Special care and caveat of the approach

We have highlighted some of the limitations and important controls that must be carried out while analyzing results deduced from genetically encoded lipid biosensors throughout this chapter. However, there are additional potential pitfalls of this approach that should also be considered. We have already covered potential problems due to toxicity. This toxicity might arise, in part, because of competition between endogenous protein and transgenically expressed LBDs for binding the same lipid. This situation is likely to occur when the transgene is overexpressed by strong constitutive promoters and we advocate for the use of mild promoters and/or for the selection of cells or organisms that express weak-to-intermediate level of the reporters. Another strategy is to use inducible expression systems and to study the localization of the lipid sensor at the onset of expression following transgene induction. Furthermore, overexpression of LBDs might induce feedback regulation on the synthesis of the lipid, leading to over-accumulation of this lipid. Systems for mild expression, or better, inducible expression, will reduce these potential feedbacks. It is likely that this lipid over-accumulation is involved in some of the toxicity, which can be observed upon LBD overexpression, possibly by displacing endogenous proteins to new pool of lipids. In addition, it is important to keep in mind that in some cases, phosphoinositide binding LBDs are able to recognize both the membrane bound lipid and its soluble inositol phosphate counterpart, which could influence membrane association. Lastly, it is unlikely that all phosphoinositides are freely available for LBDs binding. Rather, some lipid species might be synthesized locally and readily engage interactions with endogenous lipid binding proteins as they are being synthesized.
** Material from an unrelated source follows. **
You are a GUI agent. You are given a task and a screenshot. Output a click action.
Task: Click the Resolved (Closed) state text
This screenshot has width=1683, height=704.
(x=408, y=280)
For example PI(4,5)P₂ is a very important lipid involved in clathrin mediated endocytosis (CME) and several proteins involved in this process are known to binds to this lipid, yet a PH^PLC reporter does not localize to clathrin coated pits (CCP) [79]. It is fully conceivable that PI(4,5)P₂ in CCPs are bound by the CME machinery and therefore not labeled by the PH^PLC probe.
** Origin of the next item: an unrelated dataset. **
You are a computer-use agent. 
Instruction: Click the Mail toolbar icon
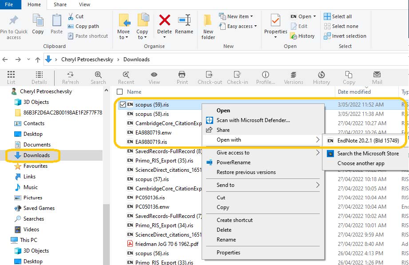click(x=377, y=77)
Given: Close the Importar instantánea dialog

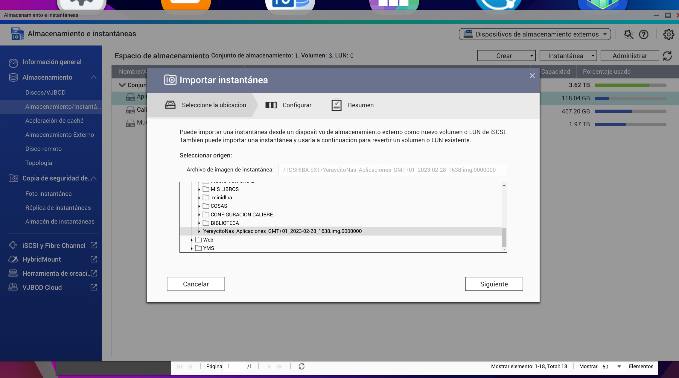Looking at the screenshot, I should [532, 76].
Altogether, it is important to keep in mind that the absence of labeling by a lipid reporter is by no mean a proof of the absence of this lipid. However, the detection of a certain lipid pool by a LBD reporter, if controlled adequately (see section “validation of acidic phospholipid sensors”) is a useful tool, directly amenable to live imaging and dynamic studies.